Bill Burnham has a post about what Google is doing these days:
With the launch of these Google Base front-ends, Google is clearly putting into place the major pieces required to support its vertical search platform. Broadly speaking, such a platform requires 4 major pieces:
- A big, highly scalable database that can handle lots of queries. This, of course, is what Google Base was all about.
- Consumer friendly front ends to access these databases. The auto and real estate front ends are obviously the first of such front ends.
- A large, robust, crawling farm. This is obviously Google’s crown jewel.
- A set of intelligent algorithms to find, classify, and flag listings. We have yet to see this from Google.
Most people remain unimpressed by Google Base because it doesn’t seem to contain a lot data. That’s because what you are seeing is a work in progress that is being purposely hobbled to reduce load during the testing phase. Google has now built beta versions of pieces #1 and #2. We will un doubtedly soon see pieces #3 and #4. Only when those pieces are in place will Google Base fulfill its potential.
The second half of the post is called "Losers and Bigger Losers":
There will be two sets of losers in all of this. The first and most immediate set of losers will be the start-up vertical search players (indeed one can only imagine the long faces at Trulia (and their VC backers) when they got their first look at Google Real Estate).
...
The second set of losers in this are the well established listings-focused Walled Gardens of the Internet. As I have outlined before in detail, these Walled Galled face a fundamental threat from search. A fully functioning Google Base will make that threat more real than ever.

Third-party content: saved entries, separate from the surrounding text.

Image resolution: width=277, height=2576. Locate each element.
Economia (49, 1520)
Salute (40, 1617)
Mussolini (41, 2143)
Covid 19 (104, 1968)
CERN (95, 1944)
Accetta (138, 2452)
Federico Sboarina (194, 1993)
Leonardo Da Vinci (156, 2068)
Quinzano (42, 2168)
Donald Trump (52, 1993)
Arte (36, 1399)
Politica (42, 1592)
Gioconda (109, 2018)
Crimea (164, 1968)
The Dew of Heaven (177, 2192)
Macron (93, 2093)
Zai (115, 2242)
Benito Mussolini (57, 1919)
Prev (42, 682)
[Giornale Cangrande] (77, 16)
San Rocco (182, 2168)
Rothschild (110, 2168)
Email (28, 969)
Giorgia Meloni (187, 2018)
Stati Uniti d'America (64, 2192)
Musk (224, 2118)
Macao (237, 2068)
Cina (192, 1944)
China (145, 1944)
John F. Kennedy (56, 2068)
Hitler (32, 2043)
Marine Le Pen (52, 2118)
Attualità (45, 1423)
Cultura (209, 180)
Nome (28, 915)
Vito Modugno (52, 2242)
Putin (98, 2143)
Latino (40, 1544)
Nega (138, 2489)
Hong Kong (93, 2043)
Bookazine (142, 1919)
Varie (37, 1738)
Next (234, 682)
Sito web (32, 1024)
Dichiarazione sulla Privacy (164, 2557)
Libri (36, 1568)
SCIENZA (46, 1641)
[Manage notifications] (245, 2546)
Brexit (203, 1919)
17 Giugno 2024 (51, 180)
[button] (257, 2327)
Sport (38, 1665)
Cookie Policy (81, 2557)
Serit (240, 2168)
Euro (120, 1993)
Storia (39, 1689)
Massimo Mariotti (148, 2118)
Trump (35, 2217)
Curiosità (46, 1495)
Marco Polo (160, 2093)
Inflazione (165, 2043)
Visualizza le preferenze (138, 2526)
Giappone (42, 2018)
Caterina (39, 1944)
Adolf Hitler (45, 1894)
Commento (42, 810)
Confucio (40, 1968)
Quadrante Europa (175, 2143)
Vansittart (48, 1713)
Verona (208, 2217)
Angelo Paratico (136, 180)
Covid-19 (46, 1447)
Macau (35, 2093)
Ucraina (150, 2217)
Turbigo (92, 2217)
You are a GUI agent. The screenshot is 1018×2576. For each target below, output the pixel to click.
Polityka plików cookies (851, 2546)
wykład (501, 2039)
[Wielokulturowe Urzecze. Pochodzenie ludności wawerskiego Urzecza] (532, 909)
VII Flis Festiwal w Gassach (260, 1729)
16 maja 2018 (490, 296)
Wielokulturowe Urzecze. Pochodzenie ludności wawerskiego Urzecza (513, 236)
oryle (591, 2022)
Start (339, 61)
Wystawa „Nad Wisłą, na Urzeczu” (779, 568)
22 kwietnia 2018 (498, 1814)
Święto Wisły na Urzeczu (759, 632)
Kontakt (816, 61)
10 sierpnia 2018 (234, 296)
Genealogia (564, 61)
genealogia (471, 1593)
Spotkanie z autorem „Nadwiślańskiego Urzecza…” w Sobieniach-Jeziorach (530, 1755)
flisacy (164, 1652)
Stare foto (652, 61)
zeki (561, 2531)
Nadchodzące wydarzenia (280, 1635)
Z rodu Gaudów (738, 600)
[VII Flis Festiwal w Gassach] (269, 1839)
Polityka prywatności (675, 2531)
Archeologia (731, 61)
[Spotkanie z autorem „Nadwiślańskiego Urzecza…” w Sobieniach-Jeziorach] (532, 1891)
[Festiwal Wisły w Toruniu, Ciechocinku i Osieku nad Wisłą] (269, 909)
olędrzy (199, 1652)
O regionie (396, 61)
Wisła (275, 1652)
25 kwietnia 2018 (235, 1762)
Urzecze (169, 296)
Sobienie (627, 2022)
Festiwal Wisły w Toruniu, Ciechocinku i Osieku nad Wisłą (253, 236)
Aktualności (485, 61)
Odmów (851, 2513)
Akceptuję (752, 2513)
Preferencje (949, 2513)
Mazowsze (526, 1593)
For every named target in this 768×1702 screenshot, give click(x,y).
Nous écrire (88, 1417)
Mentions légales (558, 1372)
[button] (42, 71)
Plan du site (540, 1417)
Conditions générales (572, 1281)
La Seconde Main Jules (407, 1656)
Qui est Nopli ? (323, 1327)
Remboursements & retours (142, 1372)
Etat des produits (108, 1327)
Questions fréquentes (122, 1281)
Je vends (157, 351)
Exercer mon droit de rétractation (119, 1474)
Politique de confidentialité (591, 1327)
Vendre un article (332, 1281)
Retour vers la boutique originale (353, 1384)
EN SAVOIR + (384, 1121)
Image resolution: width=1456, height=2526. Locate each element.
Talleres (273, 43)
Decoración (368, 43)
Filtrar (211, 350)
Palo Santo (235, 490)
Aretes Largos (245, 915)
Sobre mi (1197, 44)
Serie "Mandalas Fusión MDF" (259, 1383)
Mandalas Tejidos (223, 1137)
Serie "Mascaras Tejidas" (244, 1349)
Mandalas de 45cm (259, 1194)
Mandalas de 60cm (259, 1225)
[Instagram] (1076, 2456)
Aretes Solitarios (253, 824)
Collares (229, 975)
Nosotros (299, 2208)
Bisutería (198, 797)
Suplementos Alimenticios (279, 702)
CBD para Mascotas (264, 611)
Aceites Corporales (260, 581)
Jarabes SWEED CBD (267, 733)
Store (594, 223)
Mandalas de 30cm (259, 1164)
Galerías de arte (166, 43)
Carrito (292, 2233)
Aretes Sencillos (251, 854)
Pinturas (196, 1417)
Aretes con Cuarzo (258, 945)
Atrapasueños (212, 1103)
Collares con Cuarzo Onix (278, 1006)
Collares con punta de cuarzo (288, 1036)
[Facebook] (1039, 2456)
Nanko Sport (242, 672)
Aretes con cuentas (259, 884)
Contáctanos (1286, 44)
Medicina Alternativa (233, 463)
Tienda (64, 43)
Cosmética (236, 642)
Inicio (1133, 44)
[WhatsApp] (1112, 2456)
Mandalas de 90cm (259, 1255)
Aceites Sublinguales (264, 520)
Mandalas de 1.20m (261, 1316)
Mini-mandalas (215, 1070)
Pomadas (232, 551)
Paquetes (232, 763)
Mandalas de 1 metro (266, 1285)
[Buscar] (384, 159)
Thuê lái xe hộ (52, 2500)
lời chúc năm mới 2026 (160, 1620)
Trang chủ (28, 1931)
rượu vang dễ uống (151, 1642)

What Bill hasn't mentioned is who can be the winners in this situation (besides Google!). I'll answer the question: us. The structured data component of this blogging platform is designed to populate Google Base. We've already demoed populating events into Google Calendar (not live, because of password issues). We're going to expand this idea (and do it correctly) using Google Account Authenication and then uses the GData APIs to populate pretty well anything you see in Google Base.